Parallel Processing for Standard Errors
Source:vignettes/parallel-processing.Rmd
parallel-processing.RmdIntroduction
Computing standard errors for synthetic difference-in-differences estimates can be computationally intensive, especially with bootstrap or placebo methods that require hundreds of replications. This vignette demonstrates:
- When to use parallel processing (and when not to)
-
How to set up parallel processing with
future - Performance comparisons across different scenarios
- Automatic thread management to prevent performance issues
- Best practices for different dataset sizes
Quick Start
Sequential Processing (Default)
By default, synthdid uses sequential (single-core) processing:
# No setup needed - this is the default
result <- synthdid(PacksPerCapita ~ treated,
data = california_prop99,
index = c("State", "Year"),
se = TRUE,
se_method = "jackknife")When to use: - Small datasets (< 50 units) - Fast methods (jackknife) - Interactive analysis - When you need other cores for different tasks
Parallel Processing
For larger datasets or slower methods, parallel processing provides substantial speedups:
library(future)
# Set up parallel processing (do this once)
plan(multisession, workers = 4)
# Run the same code - automatically uses parallel processing
result <- synthdid(PacksPerCapita ~ treated,
data = california_prop99,
index = c("State", "Year"),
se = TRUE,
se_method = "bootstrap",
se_replications = 200)
# Clean up when done
plan(sequential)When to use: - Large datasets (> 50 units) - Slow methods (bootstrap, placebo) - Production pipelines - When maximum speed is needed
Understanding Standard Error Methods
The three SE methods have different computational characteristics:
Jackknife (Fastest)
data(california_prop99)
# Jackknife: N iterations where N = number of units
result_jack <- synthdid(PacksPerCapita ~ treated,
data = california_prop99,
index = c("State", "Year"),
se = TRUE,
se_method = "jackknife")
#> Warning in value[[3L]](cond): jackknife standard errors require more than one
#> treated unit and at least two controls with weight.

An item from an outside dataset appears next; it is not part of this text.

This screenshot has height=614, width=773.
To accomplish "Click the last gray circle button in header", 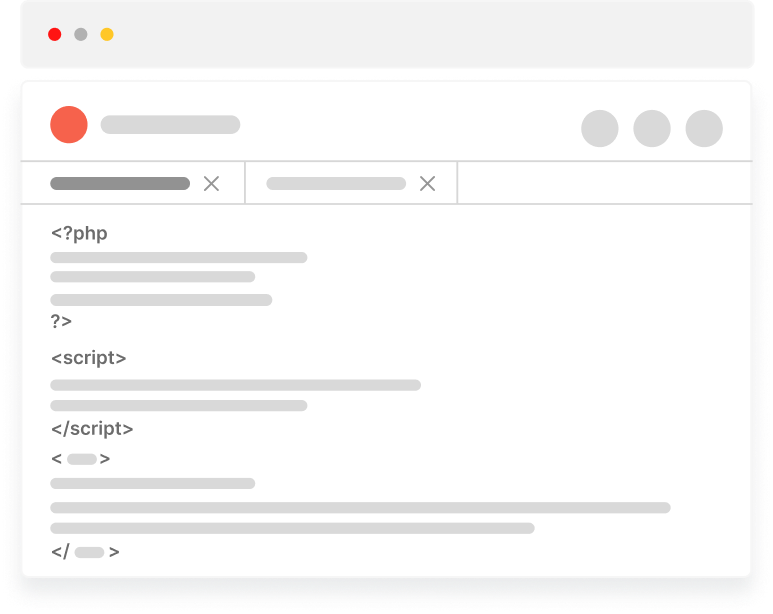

summary(result_jack, fast = TRUE)
#> Call:
#> synthdid(formula = PacksPerCapita ~ treated, data = california_prop99,
#> index = c("State", "Year"), se = TRUE, se_method = "jackknife")
#>
#> Treatment Effect Estimate:
#> Estimate Std. Error t value Pr(>|t|)
#> treated -15.6 NA NA NA
#>
#> Dimensions:
#> Value
#> Treated units: 1.000
#> Control units: 38.000
#> Effective controls: 16.388
#> Post-treatment periods: 12.000
#> Pre-treatment periods: 19.000
#> Effective periods: 2.784
#>
#> Top Control Units (omega weights):
#> Weight
#> Nevada 0.124
#> New Hampshire 0.105
#> Connecticut 0.078
#> Delaware 0.070
#> Colorado 0.058
#>
#> Top Time Periods (lambda weights):
#> Weight
#> 1988 0.427
#> 1986 0.366
#> 1987 0.206
#>
#> Convergence Status:
#> Overall: NOT CONVERGED
#> Lambda: ✗ (10000/10000 iterations, 100.0% utilization)
#> Omega: ✗ (10000/10000 iterations, 100.0% utilization)
#>
#> Recommendation: Consider increasing max.iter or relaxing min.decrease.

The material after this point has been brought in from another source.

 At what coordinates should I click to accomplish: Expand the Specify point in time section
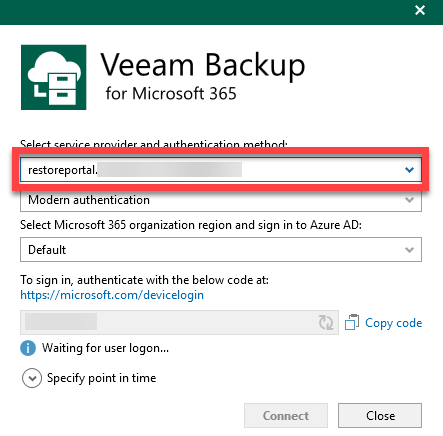(x=32, y=378)
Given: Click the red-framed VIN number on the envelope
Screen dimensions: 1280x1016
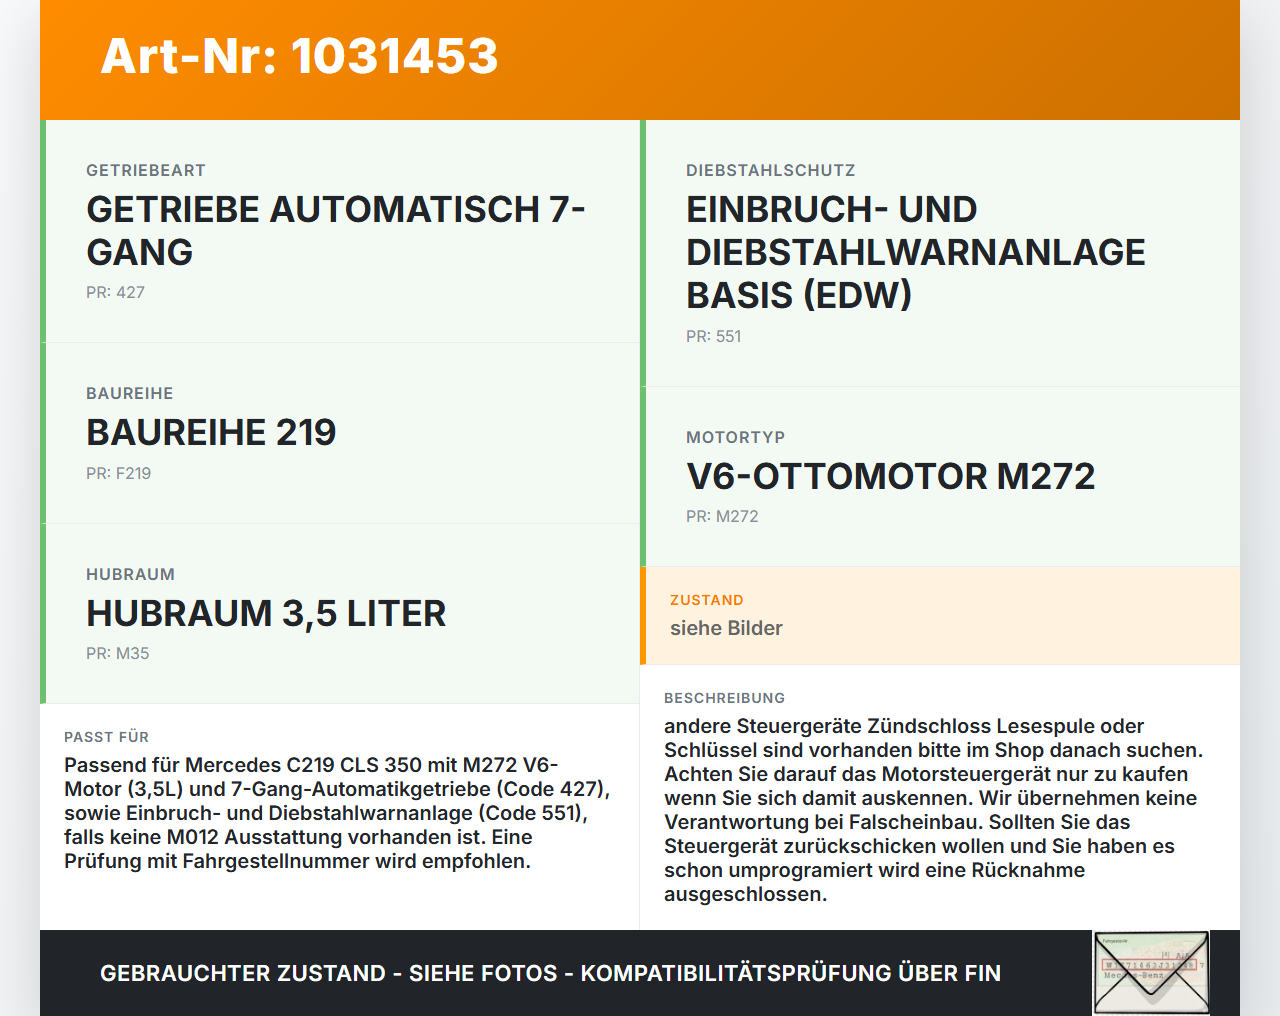Looking at the screenshot, I should tap(1152, 965).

#> Use synthdid_convergence_info() for detailed diagnostics.Characteristics: - Iterations: N (number of units) = 39 for California Prop 99 - Computation: Fast, deterministic - Parallelization benefit: Low to moderate (fewer iterations) - Recommendation: Usually fine with sequential processing
Bootstrap (Medium Speed)
# Bootstrap: User-specified replications (typically 200-1000)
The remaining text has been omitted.